From here, we see the period of massive growth. This is typically spread by word of mouth, or otherwise increased marketing spend thanks to inflowing revenues. This is marked by a surge of new hires, new products, and new media controversies; among other things. It is the perennial “startup” stage, a stage where one might say the fun stuff happens. Unfortunately, the fun stuff doesn’t last forever.
Many companies die during the massive growth stage, particularly in recessions. But those that survive only live to see the period of bureaucratic end. The end of growth is marked by a complex interweaving of divisions, project plans, and budget sheets; such that the only way to control this complexity is by developing a bureaucratic structure. Now, many companies can survive extended periods in the bureaucratic end — companies like Coca Cola and GE are a testament to that — but from here on out, the firm moves too slowly to defend itself against ever changing market conditions and other, younger companies at the innovative start or massive growth stages.
From here, the slow decline starts. Think Macy’s or Sears: companies that once were the stars of their industry have now been taken down by a falling retail market as well as ecommerce starts like Amazon. Such is the eventual fate of all companies, given the aspects of mobility and market adaptation. From here, the companies are slowly picked apart by these forces until their eventual end.

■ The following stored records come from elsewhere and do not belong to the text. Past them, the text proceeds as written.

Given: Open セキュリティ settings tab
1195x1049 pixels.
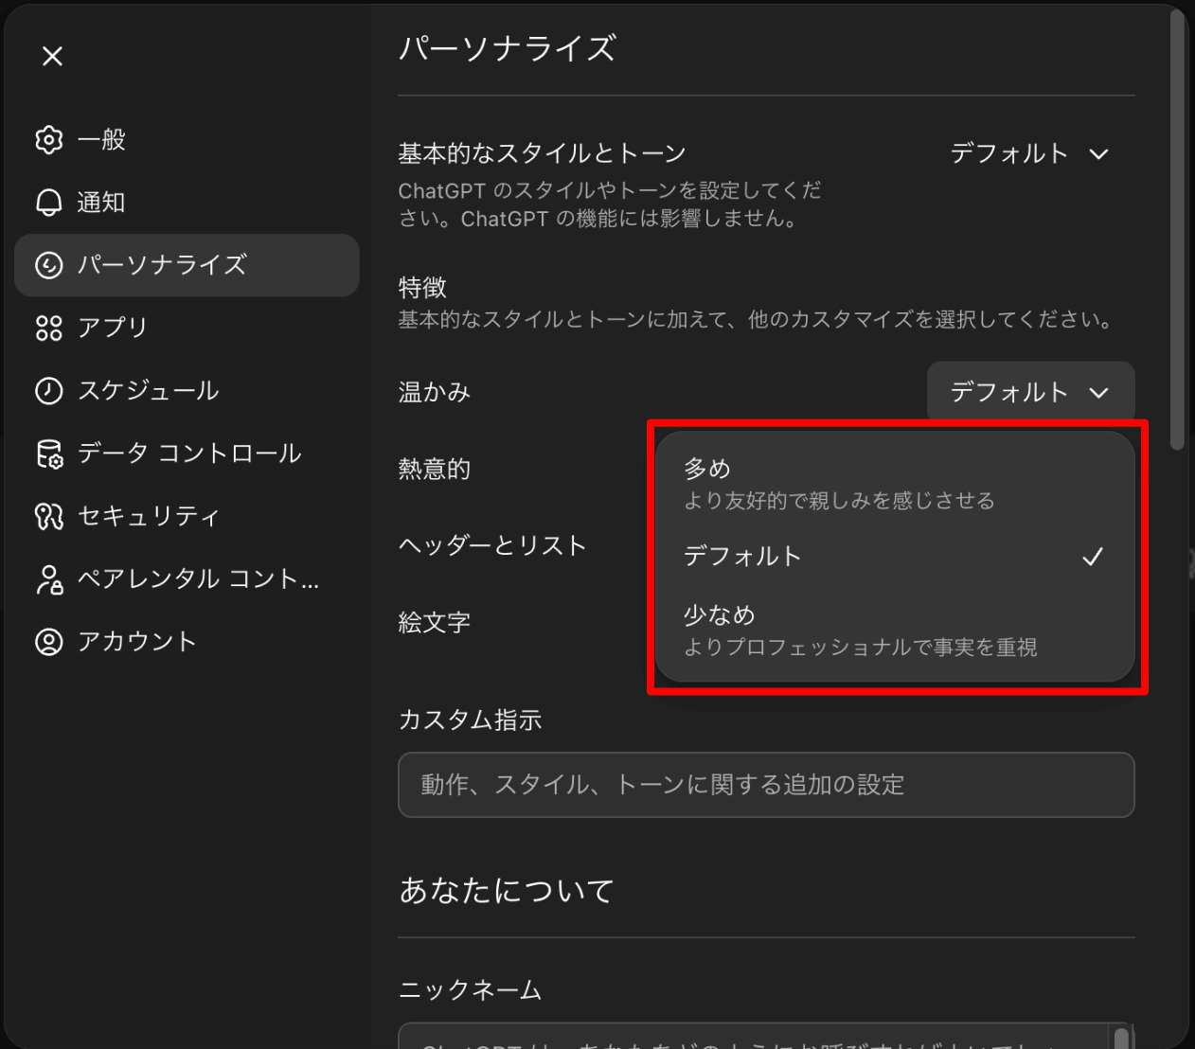Looking at the screenshot, I should pyautogui.click(x=149, y=516).
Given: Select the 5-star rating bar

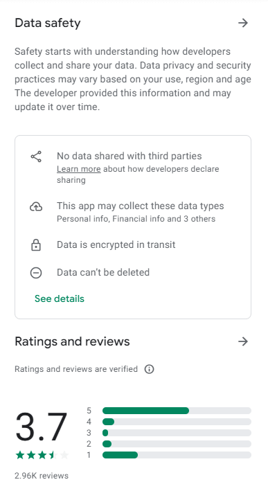Looking at the screenshot, I should pyautogui.click(x=177, y=411).
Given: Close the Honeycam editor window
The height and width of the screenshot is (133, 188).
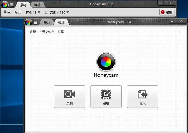Looking at the screenshot, I should point(181,21).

This sounds like a doom and gloom filled depiction, but also understand how long these lifespans are. Macy’s was founded in 1858, 161 years ago. Coca Cola, which is still doing quite fine in the bureaucratic end stage, is 133 years old. And even then, some companies manage to revive themselves like a phoenix; still following the lifecycle process but using their slow decline to instead pivot into an innovative start in a new path. Nintendo is possibly the best example of this; a 130 year old card game company in decline, that decided to take a risk in the modern era and ended up developing a massive share in one of the biggest markets of the current era. The lifecycle is law; but you can always use it to your advantage.